Material and methods

In this Human Research Ethics Committees (HREC) approved study, 30 patients scheduled for radical prostatectomy were recruited at the Peter MacCallum Cancer Centre (Melbourne, Australia) from May 2013 to May 2016 (S1).

In vivo mpMRI acquisition

In vivo mpMRI scans were acquired on a 3T Siemens Trio Tim machine (Siemens Medical Solutions, Erlangen, Germany) prior to radical prostatectomy. The median time interval between in vivo MRI and radical prostatectomy was 14 days (range 1–68 days). Based on the PI-RADS v2 [8] and the European Society of Urogenital Radiology (ESUR) guidelines [10], sequences included T2w, DWI and DCE-MRI (S2). Axial 2D T2w images and 3D T2w images were acquired using a turbo spin echo (TSE) sequence. DWI scans were acquired using an echo planar imaging spin echo (EPI-SE) sequence (DELTA 34.6 ms; b-values 50, 400, 800 and 1200 s/mm²). ADC maps were computed by the Siemens software (Siemens Healthineers, Erlangen, Germany) using a mono-exponential fit. DCE-MRI images were obtained by first acquiring a pre-contrast series using multiple flip angles (30°, 20°, 15°, 10° and 5°) to compute a T1 map. The contrast agent Dotarem (Guerbet, Villepinte, France) was injected at a rate of 3 mL/s and a T1 twist sequence was used to acquire dynamic images (temporal resolution, 7.2 s or 3.62 s). Pharmacokinetic maps including volume transfer constant (K^trans), interstitium-to-plasma rate constant (k_ep), extracellular extravascular volume fraction (V_e) and initial area under the uptake curve (IAUC) were computed by fitting the Tofts model using the Siemens software (Siemens Healthineers, Erlangen, Germany). In summary, six parameters from mpMRI were derived from the mpMRI data including T2w (SI), ADC, K^trans, k_ep, V_e and IAUC.

Ex vivo mpMRI acquisition

Ex vivo T2w MRI scans were acquired to aid the registration between in vivo mpMRI data and histology. After radical prostatectomy, the prostate specimen was formalin fixed, weighed and examined based on standard clinical protocols. Prior to the ex vivo MRI scan, the excised prostate was embedded in agarose gel in a custom designed sectioning box. Cutting slots at 5 mm increments were located on both sides of the box. Ex vivo 2D T2w data were collected using an eight-channel knee coil (S2 in the Supplementary Materials). A T1 coronal image was first acquired to determine the cutting slots location. Using the T1 images, a subsequent 2D T2w scan was aligned with the cutting slots such that every second T2w image matched with one cutting slot. Similar to in vivo data, 3D T2w images were acquired to aid the registration with in vivo mpMRI data (S2).

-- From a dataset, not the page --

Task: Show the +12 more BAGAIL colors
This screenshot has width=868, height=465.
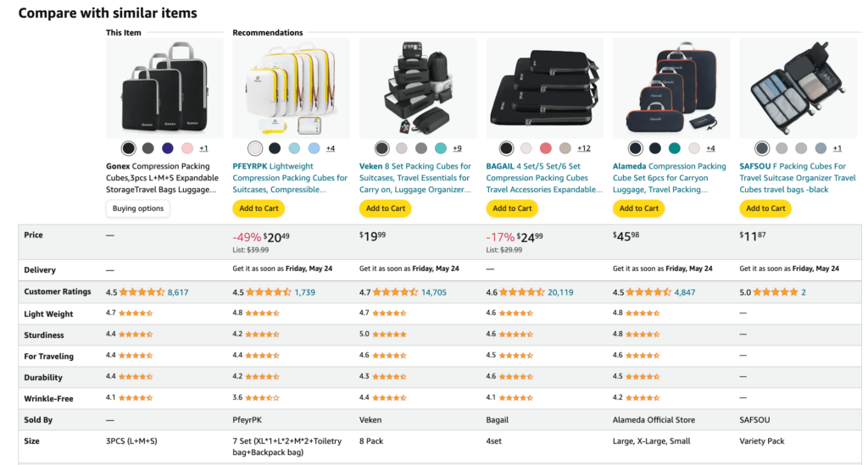Action: [584, 148]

Histology and delineation of regions of interest

Histology was obtained from the prostate specimen. Each embedded prostate specimen was sectioned into 5 mm-thick blocks using the cutting slots in the sectioning box. From each block, a 3 μm section from the top surface of each tissue block was microtomed and stained with hematoxylin and eosin (H&E). Tumours were annotated and reported with GS by a senior uro-pathologist (CM). Regions within tumours, henceforth called regions of interest (ROI), were categorised as either low-grade (LG) for GS equal to or less than 3 + 4 = 7, or high-grade (HG) if the GS was equal to or greater than 4 + 3 = 7 [33].

Image registration

To accurately co-register in vivo mpMRI data with ground truth histology, we applied the registration framework previously developed by our group [32] (S3) using 3D Slicer (v4.6) and ImageJ (v1.48). In this framework, additional ex vivo T2w images (in two resolutions, 2D and 3D) were acquired which served as an intermediate step to aid the registration (S2 and S3). All data were resampled into ex vivo 2D T2w space (0.22 mm × 0.22 mm × 0.5 mm) after registration. An example of mpMRI data, along with the co-registered ex vivo scan and histology is shown in S4.

Feature extraction

Texture features from three families were computed from the T2w images using the ‘radiomics’ package in R Statistical Software (v3.2). These included TFs based on GLCM (number of features, n = 21), GLRLM (n = 11) and GLSZM (n = 11). To account for the impact of bias field on T2w images [34–36], N4 normalisation [37] was applied prior to feature extraction. This was followed by standardisation using Z-scores [38] to minimise inter-patient SI variability based on previous studies [39–42]. For a given voxel, TFs based on GLCM, GLRLM and GLSZM were computed using a 5 mm × 5 mm window centring on the voxel. Details of TFs computation are available in S5 and S6.

Sample preparation

To account for the uncertainty between mpMRI data and ground truth histology (3.3 mm on average [32]), which is equivalent to 15 voxels in the mpMRI images, only ROIs with areas greater than 20 × 20 = 400 voxels were incorporated in the learning algorithm as independent samples. In total, 111 ROIs were included in the analysis (67 LG and 44 HG regions). Annotations from the histology were used as the ground truth labels for model training.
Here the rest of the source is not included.